Researchers also looked for overlap between susceptibility to IBS and other physical and mental health conditions. They found that the same genetic make-up that puts people at increased risk of IBS also increases the risk for common mood and anxiety disorders such as anxiety, depression, and neuroticism, as well as insomnia. However, the researchers stress that this doesn’t mean that anxiety causes IBS symptoms or vice versa.
Study co-senior investigator and consultant gastroenterologist Professor Miles Parkes from the University of Cambridge explained: “IBS is a common problem, and its symptoms are real and debilitating. Although IBS occurs more frequently in those who are prone to anxiety, we don’t believe that one causes the other – our study shows these conditions have shared genetic origins, with the affected genes possibly leading to physical changes in brain or nerve cells that in turn cause symptoms in the brain and symptoms in the gut.”
The study also found that people with both IBS and anxiety were more likely to have been treated frequently with antibiotics during childhood. The study authors hypothesize that repeated use of antibiotics during childhood might increase the risk of IBS (and perhaps anxiety) by altering the ‘normal’ gut flora (healthy bacteria that normally live in the gut) which in turn influence nerve cell development and mood.

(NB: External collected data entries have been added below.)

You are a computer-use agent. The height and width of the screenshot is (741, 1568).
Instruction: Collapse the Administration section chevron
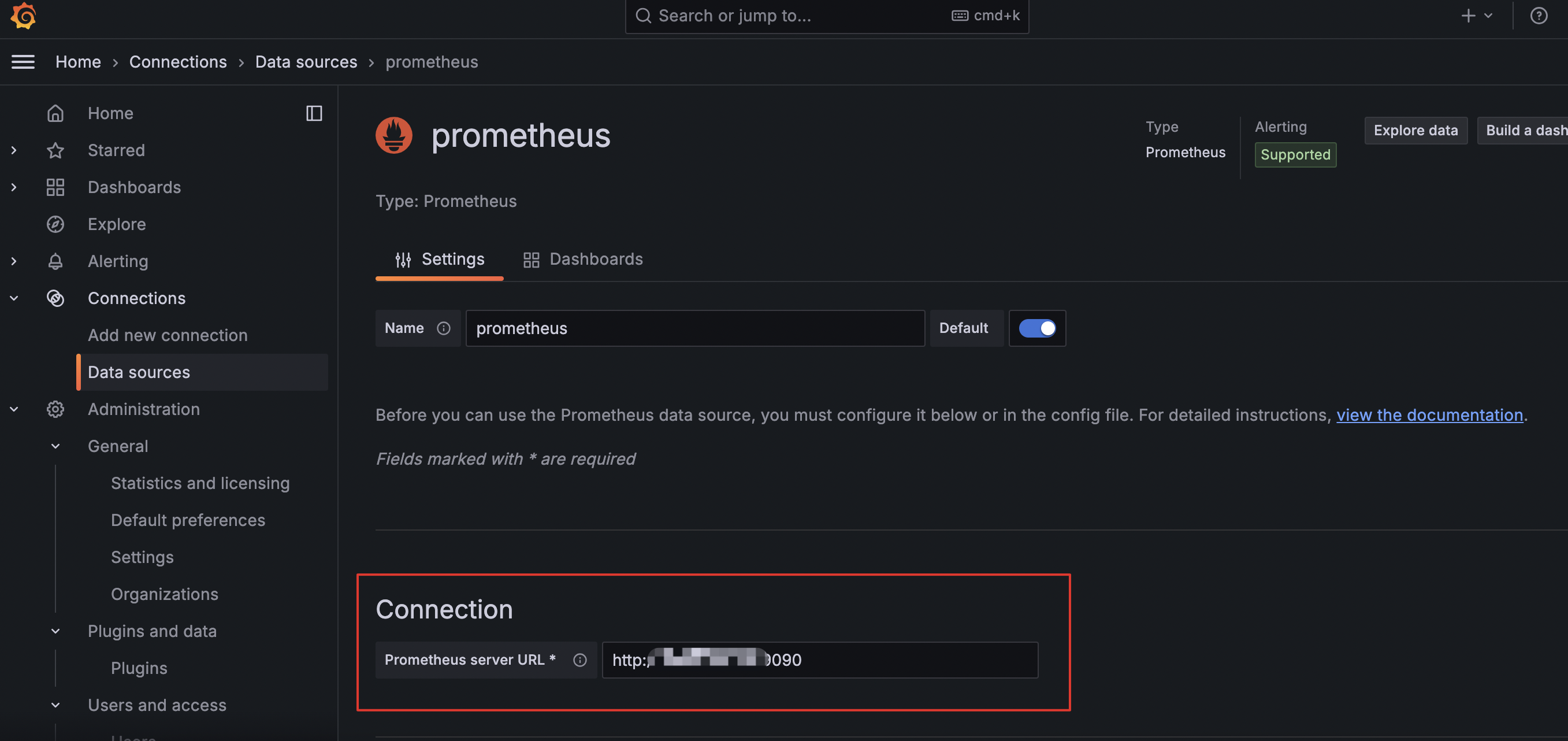(x=14, y=409)
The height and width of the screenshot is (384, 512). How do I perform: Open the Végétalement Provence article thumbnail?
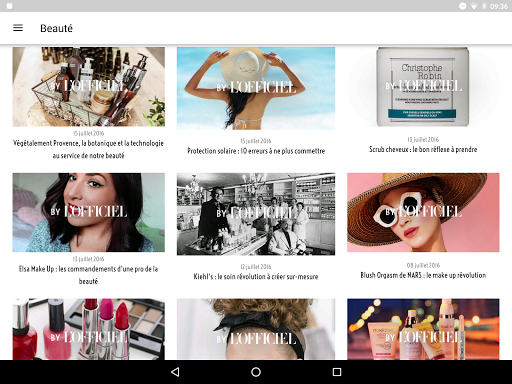(x=89, y=87)
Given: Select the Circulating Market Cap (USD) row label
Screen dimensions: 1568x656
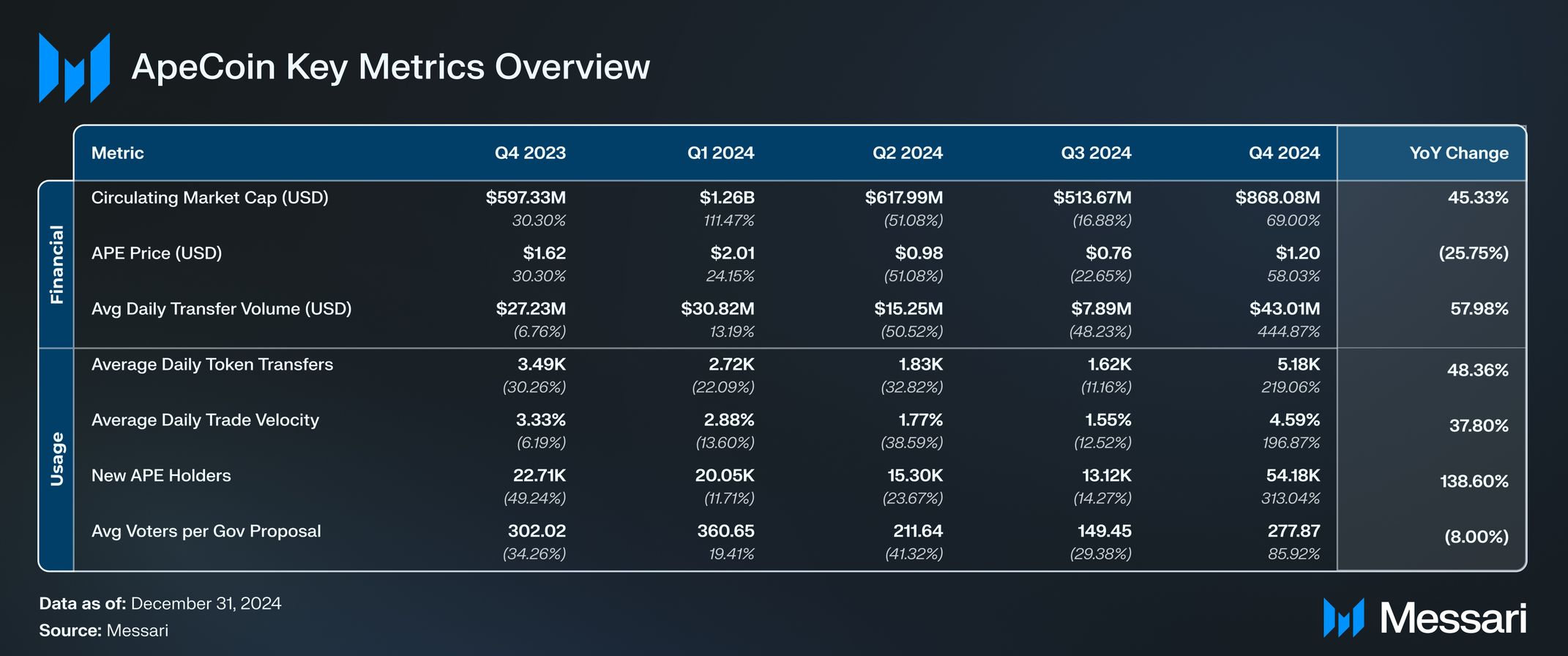Looking at the screenshot, I should (x=209, y=198).

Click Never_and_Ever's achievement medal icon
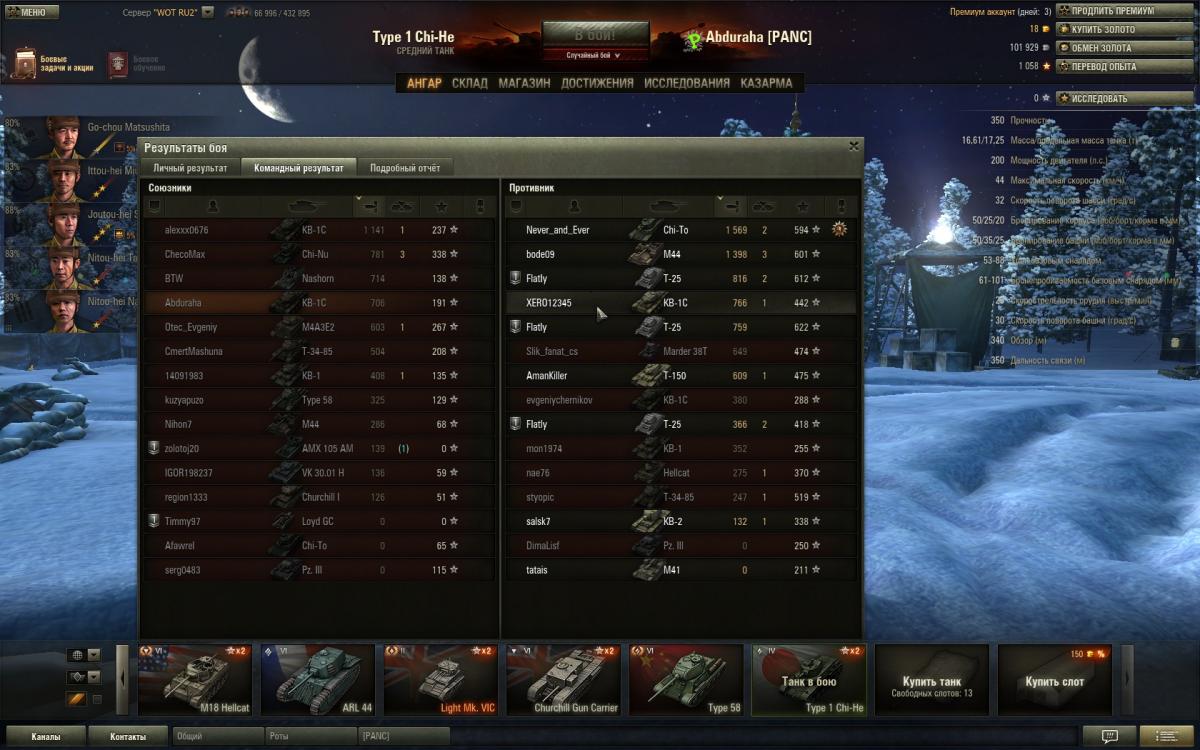(x=839, y=229)
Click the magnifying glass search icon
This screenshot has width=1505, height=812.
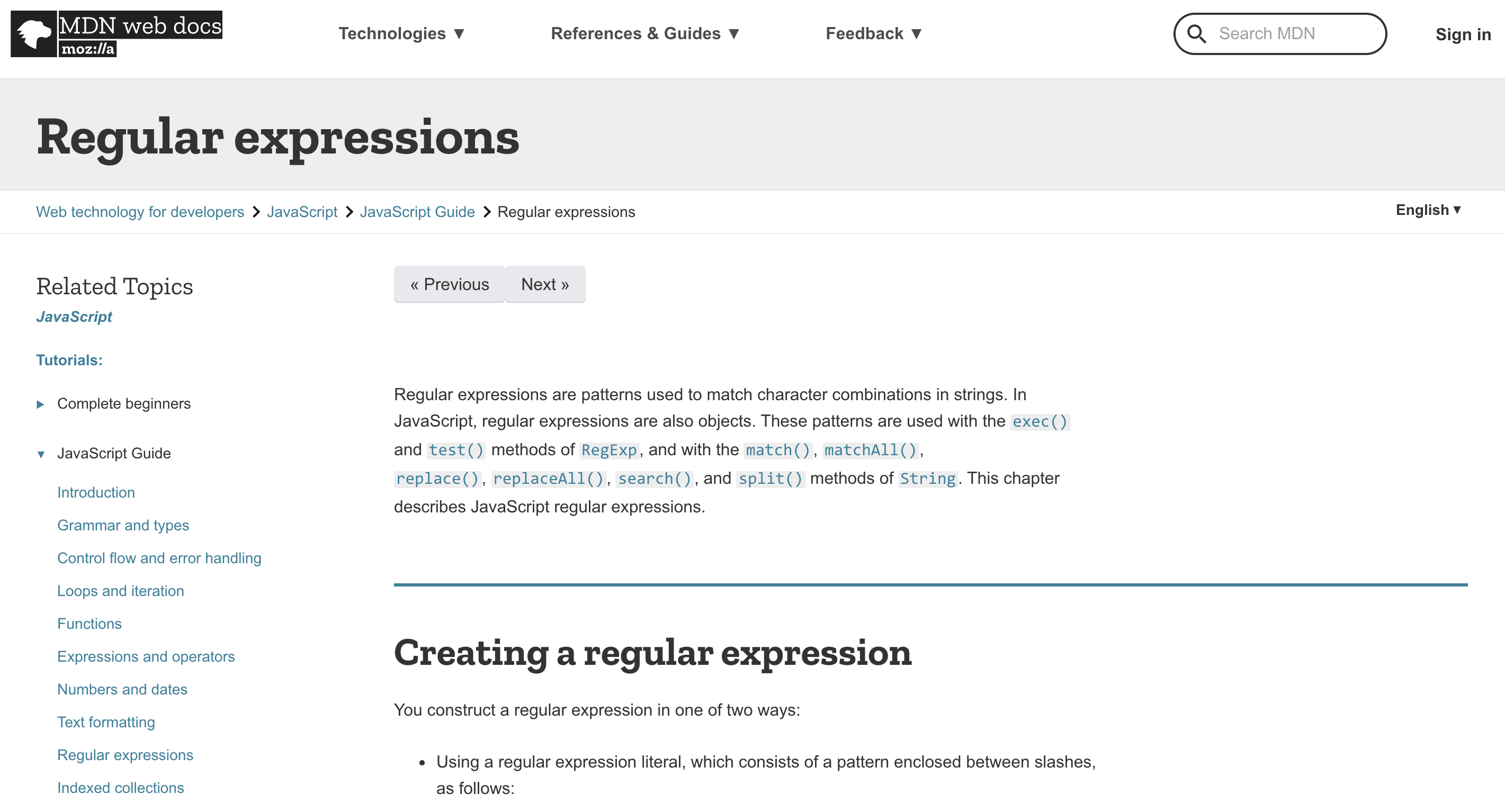click(1196, 34)
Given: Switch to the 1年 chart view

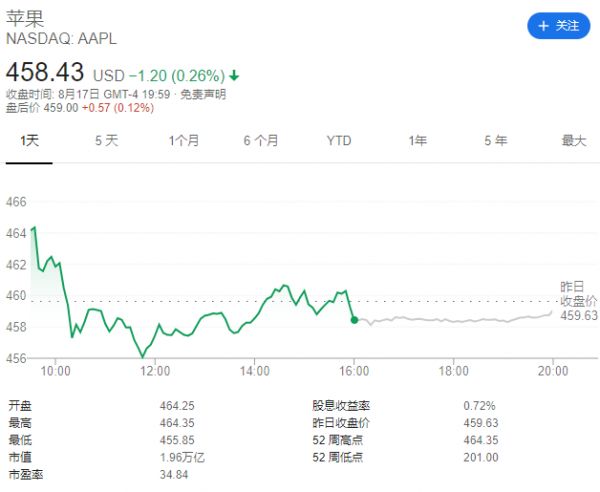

Current treatments for IBS vary widely and include dietary changes, prescription medications targeting the gut or brain, or behavioral interventions. Lead author Chris Eijsbouts from the University of Oxford suggests that discovering genes that contribute to IBS may aid in the development of new treatments in the long term. He said: “Even genetic changes that have only subtle effects on IBS can provide clues about pathways to target therapeutically. Unlike the individual genetic changes themselves, drugs targeting the pathways they tell us about may have a considerable impact on the condition, as we know from other disease areas.”
Co-senior investigator Dr Luke Jostins from the University Oxford commented: “We anticipate that future research will build on our discoveries, both by investigating the target genes identified and exploring the shared genetic risk across conditions to improve understanding of the disordered brain-gut interactions which characterize IBS.”
“IBS represents a remarkable challenge for genetic studies. These initial findings have been long awaited, and finally tell us this type of research is worth the struggle,” added Ikerbasque Professor Mauro D’Amato from CIC bioGUNE, co-senior investigator and coordinator of the Bellygenes initiative.
Reference: “Genome-wide analysis of 53,400 people with irritable bowel syndrome highlights shared genetic pathways with mood and anxiety disorders” by Chris Eijsbouts, Tenghao Zheng, Nicholas A. Kennedy, Ferdinando Bonfiglio, Carl A. Anderson, Loukas Moutsianas, Joanne Holliday, Jingchunzi Shi, Suyash Shringarpure, 23andMe Research Team, Alexandru-Ioan Voda, The Bellygenes Initiative, Gianrico Farrugia, Andre Franke, Matthias Hübenthal, Gonçalo Abecasis, Matthew Zawistowski, Anne Heidi Skogholt, Eivind Ness-Jensen, Kristian Hveem, Tõnu Esko, Maris Teder-Laving, Alexandra Zhernakova, Michael Camilleri, Guy Boeckxstaens, Peter J. Whorwell, Robin Spiller, Gil McVean, Mauro D’Amato, Luke Jostins and Miles Parkes, 5 November 2021, Nature Genetics.
This research received funding and support from National Institute for Health Research (NIHR) Biomedical Research Centres in Cambridge, Oxford, Nottingham and Manchester. Further funding and support was received from the Wellcome Trust, the Li Ka Shing Foundation and the Kennedy Trust for Rheumatology Research in the UK, and the Spanish Ministry of Economy and Competitiveness (Instituto Salud Carlos III), the Health Department of the Basque Government and the Swedish Research Council (Vetenskapsradet).